This cluster of dynamic, rapidly produced drawings was my first introduction to the masterful draughtsmanship of another Greek painter, Yiorgos Lazongas.

 

As the keepers of the special threshold into what I call The Space of Opening, these two artists are simultaneously linked and separated by roughly 2500 years of practice. The threshold itself manifests in the dialogue between their exquisitely rendered entities and scenes from evolving mythological narratives.  Crossing this threshold induced, perhaps unconsciously, the opening of ones eyes, the opening of ones mind, the opening of ones imagination and the opening of ones heart to the Lazongian universe. 

 

 

Singular conceptions of quantative time tend to dominate today, however alternative calculations of time still exist, sometimes in localised simultaneous multiplicity. Such is the case in contemporary Iran where three different calendars coexist. For example, today (as I write) is 10 March 2023 according to the Gregorian calendar, it is also 17 Sha`ban 1444 on the Hijri (Islamic) calendar and 19 Esfand 1401 on the Persian solar calendar (Jalaali). 10  There are ancient antecedents to simultaneously diverse ways of thinking about and recording time. In Greece during antiquity for example the names of the month differed between Athens and Corinth and the year, indicated with name of a functionary, sometimes varied from place to place. In Sparta it was the ephors, in Athens archons, and in Argo the priestess of the goddess Hera. In his recent essay Short Circuits: When (Art) History Collapses 11 archaeologist and Art Historian Prof. Salvatore Settis makes the point that the simultaneity of differing temporalities does not nullify the linear course of time, rather it renders it more complex and elusive. 12 It was precisely this complexity and elusiveness in which Lazongas searched for ways to reveal the contemporary spirit (or essence) of Mediterranean antiquity.

 

Lazongas’ travels throughout the Mediterranean region were not holidays as such, rather research trips. In his own words he explains a common finding reconfirmed again and again on every trip on which he encountered ‘a visual palimpsest of time.’ He visited Cyprus and went on to create important works exploring his conception - the fragment is the whole- with images of Mycenaean pottery from Cyprus. I cannot be certain if he was aware of the Assyrian name for the Mediterranean, or for the island we now call Cyprus, but the following passage presents us with another example of the type of historical information that Lazongas engaged with in his contemporary reimagining of remote Mediterranean pasts.

[Records from a dataset]
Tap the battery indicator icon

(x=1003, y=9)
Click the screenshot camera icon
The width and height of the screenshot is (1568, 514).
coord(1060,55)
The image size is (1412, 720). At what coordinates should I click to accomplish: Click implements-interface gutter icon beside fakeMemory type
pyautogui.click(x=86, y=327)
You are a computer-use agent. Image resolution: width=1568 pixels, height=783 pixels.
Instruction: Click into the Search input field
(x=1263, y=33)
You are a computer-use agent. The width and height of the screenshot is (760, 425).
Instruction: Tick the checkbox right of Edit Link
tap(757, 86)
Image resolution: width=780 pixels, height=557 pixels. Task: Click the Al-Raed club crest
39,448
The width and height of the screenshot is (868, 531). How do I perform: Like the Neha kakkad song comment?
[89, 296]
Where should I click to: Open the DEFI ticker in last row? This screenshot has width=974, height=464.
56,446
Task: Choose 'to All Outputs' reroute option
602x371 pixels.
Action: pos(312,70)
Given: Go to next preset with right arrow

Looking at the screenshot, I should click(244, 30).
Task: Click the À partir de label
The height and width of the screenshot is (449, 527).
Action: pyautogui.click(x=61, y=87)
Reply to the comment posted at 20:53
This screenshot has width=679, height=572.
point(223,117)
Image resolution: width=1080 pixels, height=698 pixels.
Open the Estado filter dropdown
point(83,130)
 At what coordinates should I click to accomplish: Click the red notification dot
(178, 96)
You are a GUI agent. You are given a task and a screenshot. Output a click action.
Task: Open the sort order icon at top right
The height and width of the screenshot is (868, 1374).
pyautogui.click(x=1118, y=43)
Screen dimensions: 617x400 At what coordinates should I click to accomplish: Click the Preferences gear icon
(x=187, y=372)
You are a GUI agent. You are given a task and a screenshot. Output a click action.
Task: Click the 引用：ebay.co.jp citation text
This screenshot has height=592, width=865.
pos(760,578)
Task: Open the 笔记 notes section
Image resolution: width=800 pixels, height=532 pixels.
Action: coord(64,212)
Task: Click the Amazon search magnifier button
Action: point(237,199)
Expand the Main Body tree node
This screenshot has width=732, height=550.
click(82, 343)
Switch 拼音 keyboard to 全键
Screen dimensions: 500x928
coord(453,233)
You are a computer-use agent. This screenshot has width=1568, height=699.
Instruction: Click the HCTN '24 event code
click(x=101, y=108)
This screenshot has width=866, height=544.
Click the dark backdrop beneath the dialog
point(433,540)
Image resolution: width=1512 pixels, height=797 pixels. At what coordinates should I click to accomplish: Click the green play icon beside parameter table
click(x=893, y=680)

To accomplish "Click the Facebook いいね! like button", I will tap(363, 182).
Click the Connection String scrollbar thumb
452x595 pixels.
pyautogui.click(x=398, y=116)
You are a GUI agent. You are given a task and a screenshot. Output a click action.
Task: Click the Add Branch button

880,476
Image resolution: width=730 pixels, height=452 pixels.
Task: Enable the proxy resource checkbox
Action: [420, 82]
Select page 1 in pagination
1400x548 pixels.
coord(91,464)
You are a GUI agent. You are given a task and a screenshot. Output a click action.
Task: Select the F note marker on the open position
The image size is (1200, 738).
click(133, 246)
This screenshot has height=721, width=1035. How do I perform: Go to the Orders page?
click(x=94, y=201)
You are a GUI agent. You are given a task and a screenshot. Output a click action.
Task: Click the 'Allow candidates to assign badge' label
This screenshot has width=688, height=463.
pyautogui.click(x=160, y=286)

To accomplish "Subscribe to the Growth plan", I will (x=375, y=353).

Short problem:
Answer these questions using the text about Yiorgos Lazongas:
(a) Roughly how many years of practice separate the two artists described as keepers of the threshold?
(b) In ancient Sparta, which functionaries' names were used to indicate the year?
(c) Images of what kind of pottery from Cyprus did Lazongas use in his works?

Expected answer:
(a) Roughly 2500 years.
(b) The ephors.
(c) Mycenaean pottery.